Improvisation in ihrer Vollendung: Markus Stockhausen und Tara Bouman verstehen sich und ihre Instrumente blind

Kaum sind die ersten Töne aus Markus Stockhausens Trompete von den kühlen Wänden des Erpeler Eisenbahntunnels zurückgehallt, da ist jedem der Anwesenden klar: Die Idee funktioniert. Die Idee, das ist in diesem Falle die Verbindung der Klänge des weltbekannten Jazz-Trompeters Markus Stockhausen und seiner Partnerin Tara Bouman (Klarinette) mit dem einzigartigen Ambiente des Tunnels und den subtilen Lichtinstallationen von Rolf Zavelberg.

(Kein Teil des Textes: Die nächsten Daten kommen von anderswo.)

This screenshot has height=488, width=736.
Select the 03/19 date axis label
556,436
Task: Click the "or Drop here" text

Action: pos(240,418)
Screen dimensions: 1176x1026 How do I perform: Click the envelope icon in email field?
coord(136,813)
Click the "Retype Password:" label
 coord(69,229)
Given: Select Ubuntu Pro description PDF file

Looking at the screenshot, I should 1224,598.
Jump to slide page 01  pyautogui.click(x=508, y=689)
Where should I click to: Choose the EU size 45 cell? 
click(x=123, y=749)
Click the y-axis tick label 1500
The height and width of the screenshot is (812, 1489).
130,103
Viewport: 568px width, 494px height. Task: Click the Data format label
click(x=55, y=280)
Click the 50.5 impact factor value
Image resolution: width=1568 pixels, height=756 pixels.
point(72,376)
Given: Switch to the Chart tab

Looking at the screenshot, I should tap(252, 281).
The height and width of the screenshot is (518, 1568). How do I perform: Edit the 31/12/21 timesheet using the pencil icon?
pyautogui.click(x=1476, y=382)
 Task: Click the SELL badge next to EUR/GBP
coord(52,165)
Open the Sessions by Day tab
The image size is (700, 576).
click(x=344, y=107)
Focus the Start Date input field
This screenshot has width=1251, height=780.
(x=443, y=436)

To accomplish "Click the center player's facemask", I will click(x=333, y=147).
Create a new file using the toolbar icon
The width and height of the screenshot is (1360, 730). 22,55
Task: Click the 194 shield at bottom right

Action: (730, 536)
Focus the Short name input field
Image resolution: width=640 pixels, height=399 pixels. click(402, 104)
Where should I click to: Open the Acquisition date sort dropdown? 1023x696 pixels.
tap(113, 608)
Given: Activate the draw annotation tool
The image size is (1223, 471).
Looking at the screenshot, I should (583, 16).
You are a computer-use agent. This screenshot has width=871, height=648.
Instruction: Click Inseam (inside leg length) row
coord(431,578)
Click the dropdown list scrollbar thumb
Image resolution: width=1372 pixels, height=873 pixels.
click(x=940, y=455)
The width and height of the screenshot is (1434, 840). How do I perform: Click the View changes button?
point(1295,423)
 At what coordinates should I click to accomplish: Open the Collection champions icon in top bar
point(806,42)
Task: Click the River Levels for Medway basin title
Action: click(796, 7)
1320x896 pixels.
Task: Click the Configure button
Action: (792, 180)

Einer der Höhepunkte des Brückenfestivals 2007 des Vereins Fördergemeinschaft Junger Kunst (FJK) nahm am Sonntagabend dergestalt seinen Lauf. Hier die erfrischende Temperatur im Tunnel, dort die offenen Münder staunender Zuhörer - das Ergebnis dieser Kombination in Gestalt von sichtbarem Atem in einem Konzertsaal mag Seltenheitswert haben. Selten, wenn nicht einzigartig, war gewiss auch der Auftritt von Stockhausen und Bouman, die ihr Publikum in Erpel mit eigenen Kompositionen, vor allem aber mit ihren eindrucksvollen Improvisationen zu ehrlich gemeinten Begeisterungsstürmen hinrissen.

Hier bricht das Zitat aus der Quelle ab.